As Klarna Bank AB’s billionaire founder, Sebastian Siemiatkowski prepares to stage one of the biggest-ever European fintech company listings, a feast of capitalism, he credits an unlikely backer for his runaway success: the Swedish welfare state.
In particular, the 39-year-old pinpoints a late-1990s government policy to put a computer in every home.
“Computers were inaccessible for low-income families such as mine, but when the reform came into play, my mother bought us a computer the very next day,” he said.
Photo: Reuters
Siemiatkowski began coding on that computer when he was 16. Fast-forward more than two decades, and his payments firm Klarna is valued at US$46 billion and plans to go public. It has not given details, although many bankers expect it to list in New York early next year.
Sweden’s home computer drive, and concurrent early investment in Internet connectivity, help explain why its capital, Stockholm, has become such rich soil for start-ups, birthing and incubating the likes of Spotify, Skype and Klarna, even though it has some of the highest tax rates in the world.
That is the view of Siemiatkowski and several tech chief executives and venture capitalists interviewed by Reuters.
In the three years the scheme ran, 1998 to 2001, 850,000 home computers were purchased through it, reaching almost one-quarter of the country’s then-4 million households, who did not have to pay for the machines and thus included many people who were otherwise unable to afford them.
In 2005, when Klarna was founded, there were 28 broadband subscriptions per 100 people in Sweden, compared with 17 in the US — where dial-up was still far more common — and a global average of 3.7, World Bank data showed.
Spotify enabled users to stream music when Apple’s iTunes was still download-based, which gave the Swedish company the upper hand when streaming became the norm around the world.
“That could only happen in a country where broadband was the standard much earlier, while in other markets the connection was too slow,” Siemiatkowski said. “That allowed our society to be a couple of years ahead.”
Some executives and campaigners say the Scandinavian nation demonstrates that a deep social safety net, often viewed as counter to entrepreneurial spirit, can foster innovation. It is an outcome that might not have been envisaged by the architects of Sweden’s welfare state in the 1950s.
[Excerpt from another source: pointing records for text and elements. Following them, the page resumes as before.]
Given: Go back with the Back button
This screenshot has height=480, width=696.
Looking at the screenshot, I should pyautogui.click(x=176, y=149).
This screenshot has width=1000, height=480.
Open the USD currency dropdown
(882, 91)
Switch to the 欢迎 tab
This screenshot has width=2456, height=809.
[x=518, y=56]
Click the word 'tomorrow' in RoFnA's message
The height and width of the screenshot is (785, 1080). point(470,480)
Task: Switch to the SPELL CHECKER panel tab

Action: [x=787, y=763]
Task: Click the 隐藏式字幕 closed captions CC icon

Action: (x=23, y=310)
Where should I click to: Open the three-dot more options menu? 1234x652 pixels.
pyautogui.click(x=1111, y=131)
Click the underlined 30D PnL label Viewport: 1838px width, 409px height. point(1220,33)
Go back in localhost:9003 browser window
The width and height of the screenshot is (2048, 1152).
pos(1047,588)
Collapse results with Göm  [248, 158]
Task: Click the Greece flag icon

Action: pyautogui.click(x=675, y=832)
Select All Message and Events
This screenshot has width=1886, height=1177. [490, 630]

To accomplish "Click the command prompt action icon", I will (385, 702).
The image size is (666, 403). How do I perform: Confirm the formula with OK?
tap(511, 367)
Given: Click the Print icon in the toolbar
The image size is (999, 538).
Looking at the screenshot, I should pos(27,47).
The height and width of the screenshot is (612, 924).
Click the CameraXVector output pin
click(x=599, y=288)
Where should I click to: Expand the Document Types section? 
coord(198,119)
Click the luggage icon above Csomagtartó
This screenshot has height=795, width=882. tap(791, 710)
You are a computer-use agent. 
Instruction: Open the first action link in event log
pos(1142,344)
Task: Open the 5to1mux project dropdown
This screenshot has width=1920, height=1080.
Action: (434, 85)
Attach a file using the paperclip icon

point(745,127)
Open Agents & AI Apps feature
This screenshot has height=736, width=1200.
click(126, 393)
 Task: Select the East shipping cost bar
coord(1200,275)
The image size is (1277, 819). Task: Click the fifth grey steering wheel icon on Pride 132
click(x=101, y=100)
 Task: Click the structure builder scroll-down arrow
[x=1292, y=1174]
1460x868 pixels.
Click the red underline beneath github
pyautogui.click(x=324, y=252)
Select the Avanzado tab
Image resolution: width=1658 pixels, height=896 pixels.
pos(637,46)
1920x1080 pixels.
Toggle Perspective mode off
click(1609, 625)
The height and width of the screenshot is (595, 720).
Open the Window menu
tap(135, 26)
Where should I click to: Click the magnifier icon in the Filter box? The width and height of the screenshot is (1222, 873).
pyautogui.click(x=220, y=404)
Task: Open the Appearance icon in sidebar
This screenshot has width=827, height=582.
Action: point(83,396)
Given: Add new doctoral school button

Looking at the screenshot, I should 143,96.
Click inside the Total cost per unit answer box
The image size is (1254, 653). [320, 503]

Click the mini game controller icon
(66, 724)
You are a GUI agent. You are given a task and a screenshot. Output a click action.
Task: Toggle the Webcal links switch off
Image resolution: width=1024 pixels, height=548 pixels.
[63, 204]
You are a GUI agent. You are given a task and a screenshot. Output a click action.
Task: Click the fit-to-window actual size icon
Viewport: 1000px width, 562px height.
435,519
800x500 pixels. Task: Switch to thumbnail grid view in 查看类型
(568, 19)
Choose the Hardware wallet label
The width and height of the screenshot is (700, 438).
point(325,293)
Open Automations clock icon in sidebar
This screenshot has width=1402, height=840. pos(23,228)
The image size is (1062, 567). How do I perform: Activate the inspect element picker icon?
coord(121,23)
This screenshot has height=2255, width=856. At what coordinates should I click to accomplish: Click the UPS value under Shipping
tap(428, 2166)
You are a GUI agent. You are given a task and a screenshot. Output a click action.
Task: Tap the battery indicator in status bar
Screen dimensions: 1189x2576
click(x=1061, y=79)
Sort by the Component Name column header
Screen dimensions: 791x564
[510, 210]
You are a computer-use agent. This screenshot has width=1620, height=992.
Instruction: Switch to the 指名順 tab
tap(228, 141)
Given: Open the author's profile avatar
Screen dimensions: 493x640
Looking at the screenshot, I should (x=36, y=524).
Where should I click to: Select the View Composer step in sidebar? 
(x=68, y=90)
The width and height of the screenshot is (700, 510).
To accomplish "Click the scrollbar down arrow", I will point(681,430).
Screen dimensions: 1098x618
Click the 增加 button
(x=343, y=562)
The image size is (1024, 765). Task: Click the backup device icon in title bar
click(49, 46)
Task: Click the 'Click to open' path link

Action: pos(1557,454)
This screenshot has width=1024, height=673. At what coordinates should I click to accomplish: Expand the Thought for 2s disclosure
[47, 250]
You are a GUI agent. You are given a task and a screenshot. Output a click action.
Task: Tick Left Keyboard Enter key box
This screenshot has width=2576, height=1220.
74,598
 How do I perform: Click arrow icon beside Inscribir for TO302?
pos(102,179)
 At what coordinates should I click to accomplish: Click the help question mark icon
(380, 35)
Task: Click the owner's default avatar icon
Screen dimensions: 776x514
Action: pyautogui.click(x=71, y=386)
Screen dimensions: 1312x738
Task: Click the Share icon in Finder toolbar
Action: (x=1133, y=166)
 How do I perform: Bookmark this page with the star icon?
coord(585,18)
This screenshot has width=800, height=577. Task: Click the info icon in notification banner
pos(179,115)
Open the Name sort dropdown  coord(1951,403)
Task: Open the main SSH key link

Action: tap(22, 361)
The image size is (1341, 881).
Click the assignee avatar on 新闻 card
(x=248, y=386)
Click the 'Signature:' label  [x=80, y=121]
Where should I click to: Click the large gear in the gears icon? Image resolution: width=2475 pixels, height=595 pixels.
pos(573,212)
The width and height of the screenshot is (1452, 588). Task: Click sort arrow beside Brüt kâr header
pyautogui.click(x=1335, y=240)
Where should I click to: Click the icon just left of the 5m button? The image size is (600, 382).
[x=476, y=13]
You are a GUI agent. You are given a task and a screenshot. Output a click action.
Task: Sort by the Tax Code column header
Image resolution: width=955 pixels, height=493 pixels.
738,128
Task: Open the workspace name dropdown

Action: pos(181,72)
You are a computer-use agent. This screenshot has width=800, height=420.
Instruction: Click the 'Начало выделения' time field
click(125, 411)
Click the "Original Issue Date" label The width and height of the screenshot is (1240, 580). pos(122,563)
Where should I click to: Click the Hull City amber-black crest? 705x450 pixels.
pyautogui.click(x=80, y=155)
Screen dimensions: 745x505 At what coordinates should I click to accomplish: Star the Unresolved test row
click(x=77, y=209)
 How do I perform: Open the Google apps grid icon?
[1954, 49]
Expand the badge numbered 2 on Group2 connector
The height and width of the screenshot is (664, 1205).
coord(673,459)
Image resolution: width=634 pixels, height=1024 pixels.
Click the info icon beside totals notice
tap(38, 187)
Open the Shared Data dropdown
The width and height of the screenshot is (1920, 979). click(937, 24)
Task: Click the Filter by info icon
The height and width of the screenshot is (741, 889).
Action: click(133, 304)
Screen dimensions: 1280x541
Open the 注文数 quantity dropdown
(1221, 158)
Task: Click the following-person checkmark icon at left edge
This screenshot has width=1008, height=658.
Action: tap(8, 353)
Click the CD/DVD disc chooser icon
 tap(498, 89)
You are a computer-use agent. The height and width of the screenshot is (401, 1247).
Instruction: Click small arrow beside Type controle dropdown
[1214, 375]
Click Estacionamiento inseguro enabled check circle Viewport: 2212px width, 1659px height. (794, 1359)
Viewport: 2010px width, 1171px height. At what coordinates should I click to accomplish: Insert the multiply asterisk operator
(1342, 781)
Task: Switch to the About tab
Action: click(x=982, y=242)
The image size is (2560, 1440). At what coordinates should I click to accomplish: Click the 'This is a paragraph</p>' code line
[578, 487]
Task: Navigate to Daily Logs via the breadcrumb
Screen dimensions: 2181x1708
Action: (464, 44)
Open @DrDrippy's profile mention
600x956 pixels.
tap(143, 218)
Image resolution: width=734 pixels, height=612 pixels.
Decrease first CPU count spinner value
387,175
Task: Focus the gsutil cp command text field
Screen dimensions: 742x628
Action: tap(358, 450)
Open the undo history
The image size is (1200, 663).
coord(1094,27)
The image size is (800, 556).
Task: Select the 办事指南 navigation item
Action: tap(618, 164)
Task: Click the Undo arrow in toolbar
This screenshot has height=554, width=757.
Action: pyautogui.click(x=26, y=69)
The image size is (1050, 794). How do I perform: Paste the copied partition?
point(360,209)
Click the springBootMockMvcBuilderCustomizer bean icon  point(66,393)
Childcare is, for the most part, free. A range of income insurance funds can protect you if your business fails or you lose your job, guaranteeing up to 80 percent of your previous salary for the first 300 days of unemployment.
“The social safety net we have in Sweden allows us to be less vulnerable to taking risks,” said Gohar Avagyan, the 31-year-old cofounder of Vaam, a video messaging service used for sales pitches and customer communication.
Although overall investments are larger in the bigger European economies of the UK and France and their longstanding finance hubs, Sweden punches above its weight in some regards.
It has the third highest start-up rate in the world, behind Turkey and Spain, with 20 start-ups per 1,000 employees and the highest three-year survival rate for start-ups anywhere, at 74 percent, a 2018 study by Organisation for Economic Co-operation and Development economists found.
Stockholm is second only to Silicon Valley in terms of unicorns — start-ups valued at above US$1 billion — per capita, at about 0.8 per 100,000 inhabitants, said Sarah Guemouri, a senior associate at venture capital firm Atomico.
Silicon Valley — San Francisco and the Bay Area — boasts 1.4 unicorns per 100,000, said Guemouri, coauthor of a report released last year on European tech companies.
However, no one can say for sure if the boom will last in a country where capital gains are taxed at 30 percent and income tax can be as high as 60 percent.
In 2016, Spotify said that it was considering moving its headquarters out of the country, as high taxes made it difficult to attract overseas talent, although it has not yet done so.
Yusuf Ozdalga, partner at venture capital firm QED Investors, said access to funding and administrative or legal tasks connected with founding a company could also prove tough to navigate for non-Swedish speakers.
He contrasted that to Amsterdam, capital of the Netherlands, where the government adopted English as an official language in April to make life easier for international companies.
Jeppe Zink, a partner at London-based venture capital firm Northzone, said a third of all the exit value from fintech companies in Europe — the amount received by investors when they cash out — came from Sweden alone.
Government policy had contributed to this trend, he added.
“Its an interesting dilemma for us venture capitalists as we’re not used to regulation creating markets, in fact we are inherently nervous about regulation,” Zink said.
Swedish Minister for Digital Development Anders Ygeman said that social regulation could make it “possible to fail” and then “be up and running again” for innovators.
Peter Carlsson, chief executive of start-up Northvolt AB, which makes lithium-ion batteries for electric vehicles and is valued at US$11.75 billion, said that ultimately success bred success.
“You’re really creating ripple effects when you’re seeing the success of somebody else, and I think that’s perhaps the most important thing in order to create local ecosystems,” he said.